Carlo Parente Architect
Lippetal, North Rhine-Westphalia, Germany
Farmhaus is a historic decommissioned farm structure in the small town of Lippetal, Germany, which has been transformed into a residence for a Canadian-German family. The project explores old and new conditions, using the historical fabric as a launching pad to create a contemporary mixed-use site that combines private and communal spaces. The centrepiece of a master plan to transform a 1920s hog farm into a mixed-use site, Farmhaus includes two apartments in addition to co-working and community spaces for local residents.
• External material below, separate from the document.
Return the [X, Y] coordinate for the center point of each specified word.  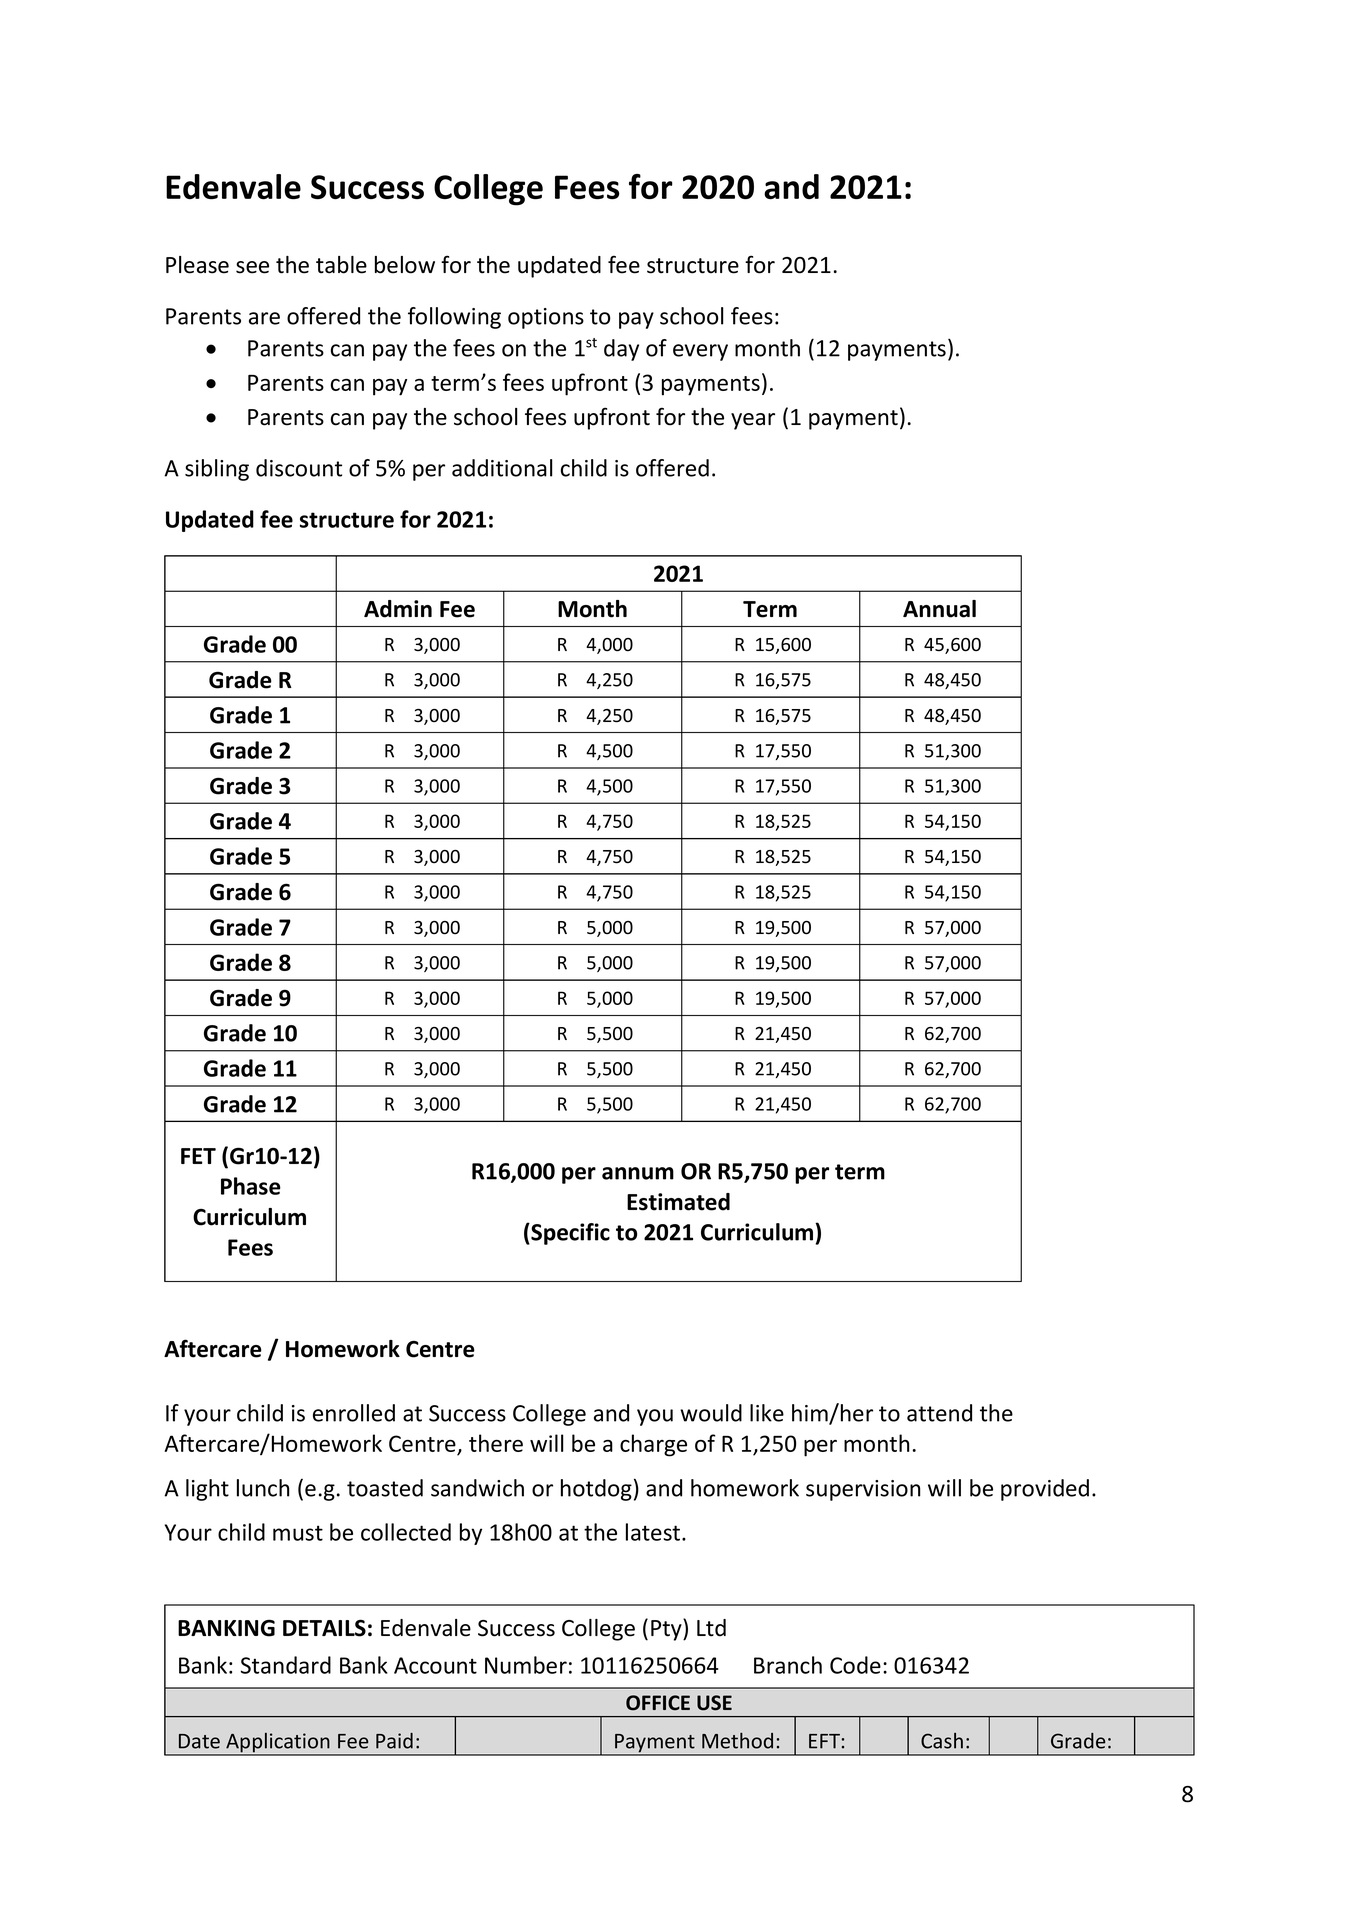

Occupying the original hog barn, Farmhaus accommodates both the public and the private realms – as one moves south, the programming progresses from a public courtyard to a flexible private residence. This public-private interface is the parti of Farmhaus.
The entrance is carved out of the southeastern portion of the structure, with a private entrance and court. The plan allows for a growing family with four bedrooms, one of which will be a guest suite. The design enables the couple to ‘age in place,’ allowing the residence to shrink and be compartmentalized as the family and their needs change. A separate apartment to be built in a future project phase will be accessible from the public courtyard. The lofted second floor will become a multi-purpose all-season event space accessible from the public courtyard.
The processes undertaken at Farmhaus strive to engage a circular economy by repurposing the existing structure, materials, and systems rather than adding building waste to landfills. The house leverages existing resources, siting, and passive and active systems by using solar photovoltaic and solar hot water panels, a biomass system, rainwater harvesting, and the exposing and reusing existing materials. This project brings new relevance and purpose to the farm's original live-work setting with minimal and sensitive design moves! The farm once formed the backbone of the social (as well as the built) infrastructure in the Lippetal area. Farmhaus is part of a larger agenda to conserve the fabric of this changing farm community and countryside
The Farmhaus project by Carlo Parente is an example of New Wood Open Architecture in demonstrating existing wood structures' immeasurable historical, cultural, economic and environmental value. It also demonstrates how these structures are inherently resilient and flexible, meeting various practical needs throughout their past, present, and future lives. The masonry exterior walls support the intricate wood-frame roof-truss structure above, creating a
unique space below which historically served as a hayloft. By taking this structure and converting it into a dwelling, this project proves the flexibility of the original wood trusses and the value they retain in providing a unique and sustainable dwelling environment. The truss system allows for a reasonably high level of openness in connection with the floor plan below. The
trusses transfer all roof loads towards the exterior masonry wall into the foundation. This layout creates an open floor plan. Spaces can then be influenced by dweller-specific needs and not based on predetermined structural requirements, future-proofing the dwelling, as ongoing changes within the existing structure are more easily accomplished. The Farmhaus project by Carlo Parente exemplifies New Wood Open Architecture by highlighting the retained value of historic wood architecture and by elegantly converting a utilitarian pig barn into a unique, flexible and sustainable dwelling environment.